DIRECTIONS FOR THIS TASK — Once the line with "The width and" is found, write it out along with each later line exactly, through the end of the entries, skipping every picture.

Extracted records
=======
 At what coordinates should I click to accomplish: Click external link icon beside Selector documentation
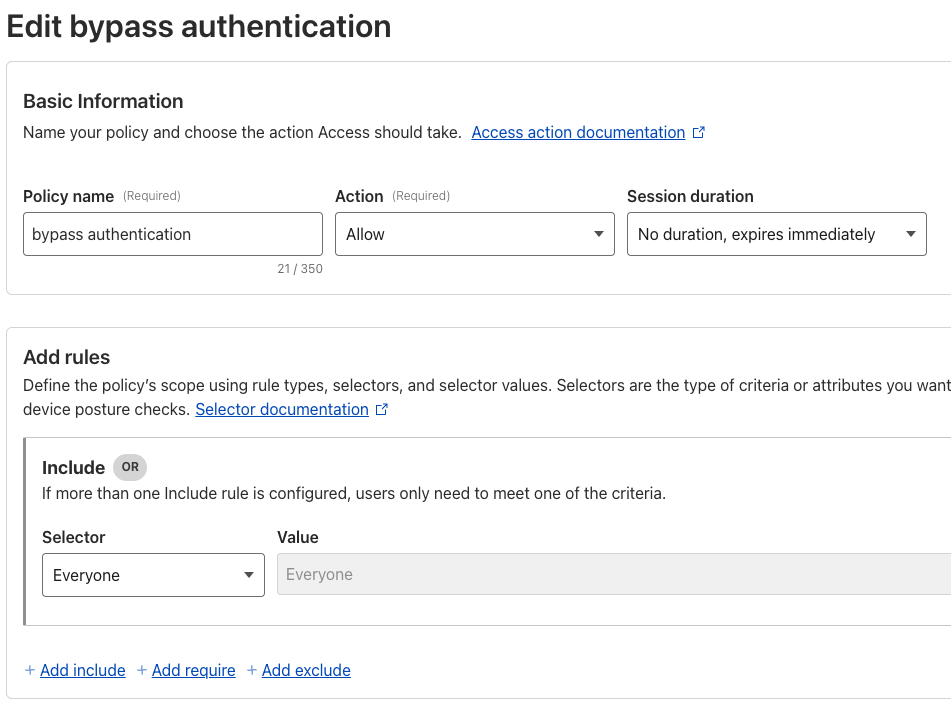pos(381,410)
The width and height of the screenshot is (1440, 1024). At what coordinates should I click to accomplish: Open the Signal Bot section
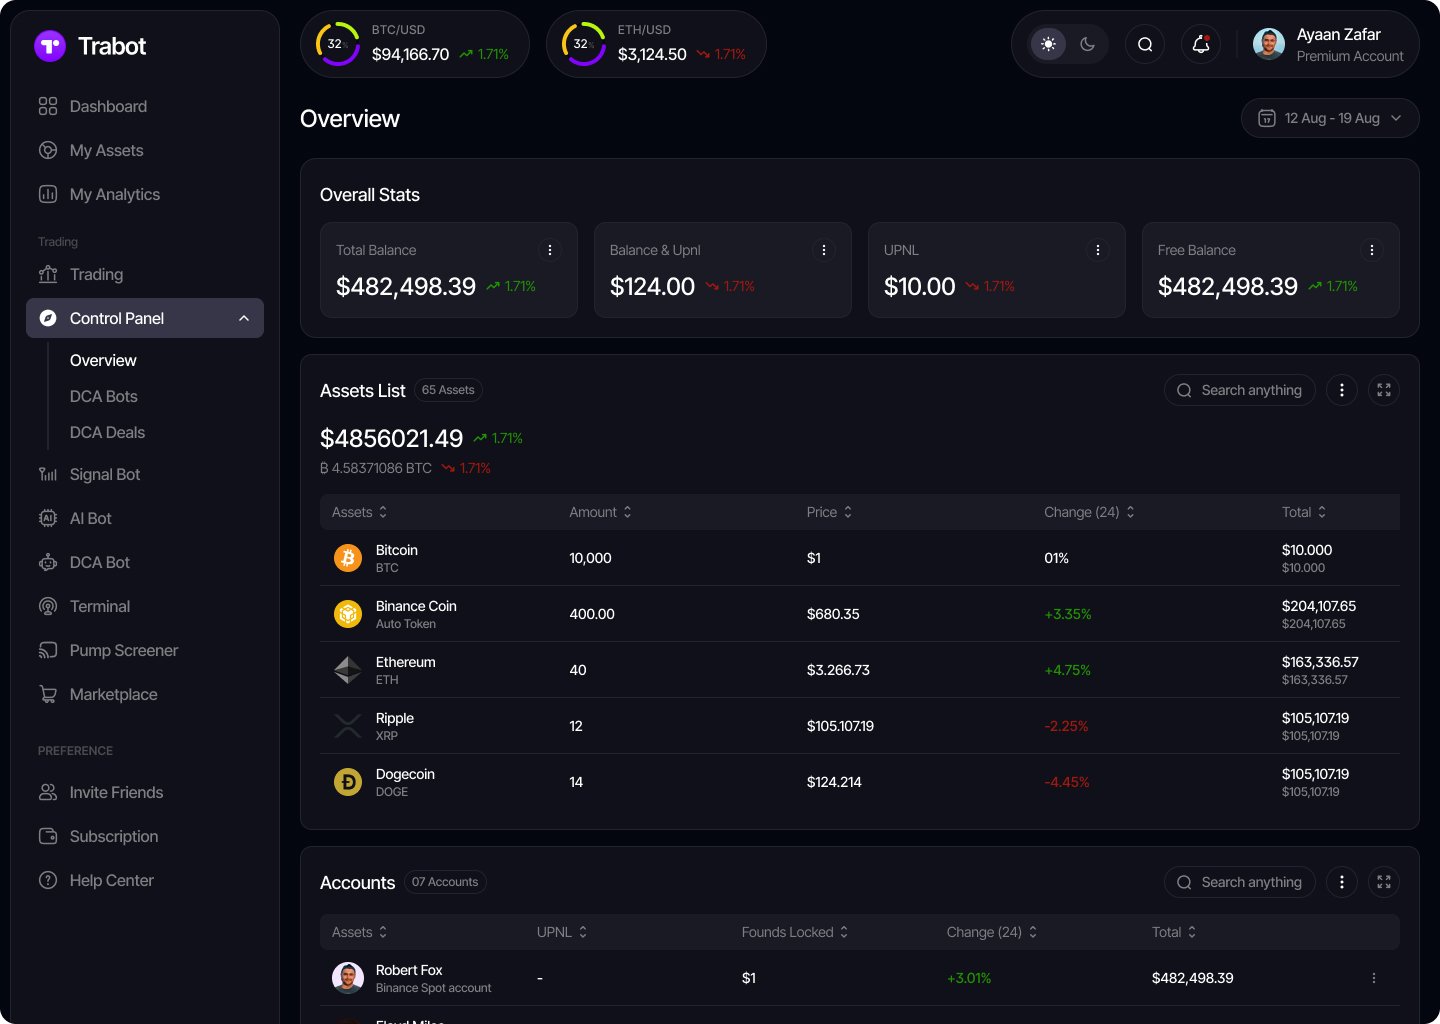[104, 474]
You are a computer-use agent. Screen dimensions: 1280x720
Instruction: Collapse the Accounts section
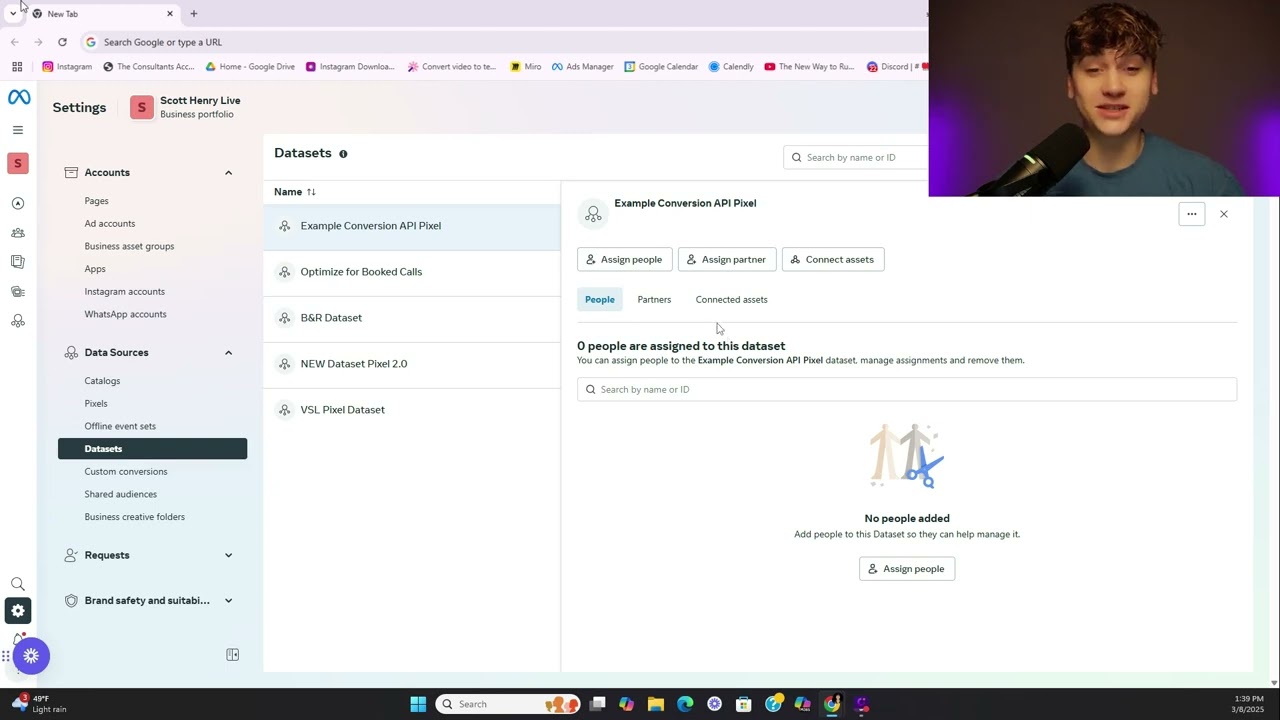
=======
TASK ANSWER —
The width and height of the screenshot is (1440, 1024). At what coordinates should I click to accomplish: Open the Signal Bot section
[104, 474]
You are a computer-use agent. Screen dimensions: 1280x720
Instruction: Collapse the Accounts section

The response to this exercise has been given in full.